Buktinya pasar Surat Berharga Negara (SBN) masih menarik bagi investor asing.
"Untuk Indonesia, rambatannya biasanya apakah ke pasar SBN kita? Pasar SBN kita masih menarik, yield-nya masih bagus, dan karena prospek ekonomi kita bagus, inflasinya rendah, currency-nya menguat, itu semuanya jadi daya tarik yang cukup baik," jelas Sri dalam Konferensi Pers Hasil Rapat Berkala Komite Stabilitas Sistem Keuangan (KSSK) di Jakarta, Senin (8/5/2023).
Adapun Kemenkeu mencatat, posisi utang pemerintah Indonesia mencapai Rp7.879,07 triliun per 31 Maret 2023. Jumlah ini menjadikan rasio utang terhadap produk domestik bruto (PDB) mencapai 39,17%.
Utang ini terdiri dari dua jenis, yakni obligasi atau surat berharga negara (SBN), serta pinjaman dari dalam dan luar negeri.
Instrumen SBN masih mendominasi utang pemerintah yang mencapai 89,02% dengan nilai Rp7.013,58 triliun pada akhir Maret 2023.
Utang SBN domestik pada Maret 2023 tercatat sebesar Rp 5.658,77 triliun.
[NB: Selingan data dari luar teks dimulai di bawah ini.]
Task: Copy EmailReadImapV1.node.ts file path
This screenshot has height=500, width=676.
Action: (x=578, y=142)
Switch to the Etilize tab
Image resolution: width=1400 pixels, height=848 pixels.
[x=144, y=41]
Sementara, utang SBN valuta asing (valas) sebesar Rp 1.354,81 triliun.
Sementara, utang pemerintah yang akan jatuh tempo dalam satu tahun hingga lima tahun ke depan meningkat mencapai Rp 2.606 triliun.
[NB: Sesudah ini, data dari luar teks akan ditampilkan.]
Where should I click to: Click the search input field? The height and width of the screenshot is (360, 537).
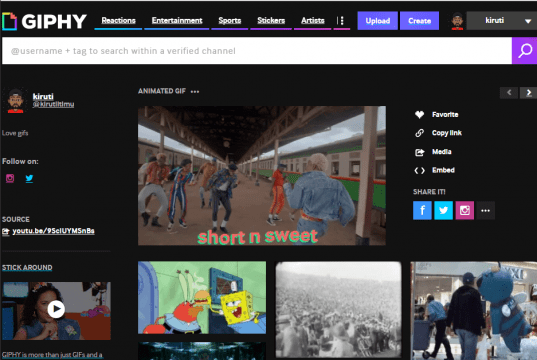coord(257,51)
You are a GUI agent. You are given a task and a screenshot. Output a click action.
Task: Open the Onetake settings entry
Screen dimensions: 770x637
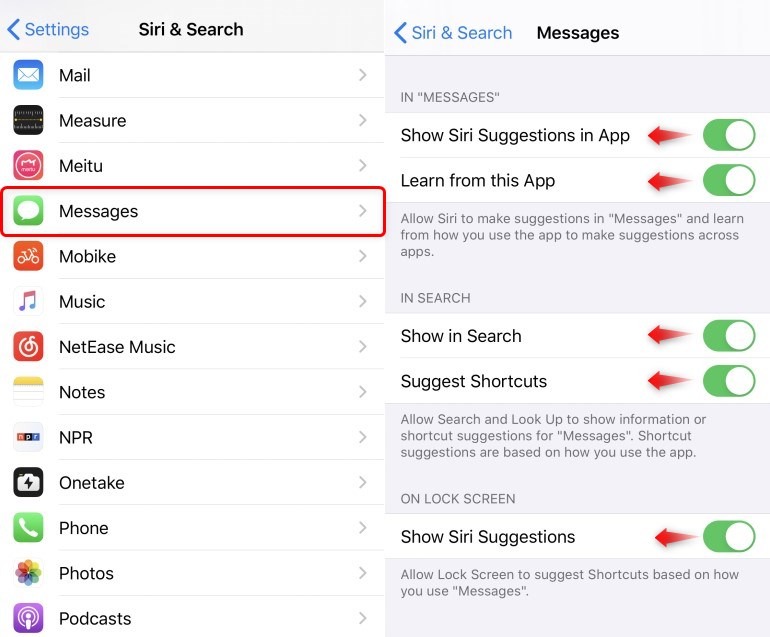point(192,482)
Direktorat Jenderal Pengelolaan Pembiayaan dan Risiko (DJPPR) Kementerian Keuangan mencatat, posisi utang jatuh tempo dalam satu tahun dan tiga tahun ke depan meningkat 7,9% year on year (yoy) dan 24,1% yoy. Sementara utang jatuh tempo 5 tahun meningkat 42,1% per awal Februari 2023. (ADF)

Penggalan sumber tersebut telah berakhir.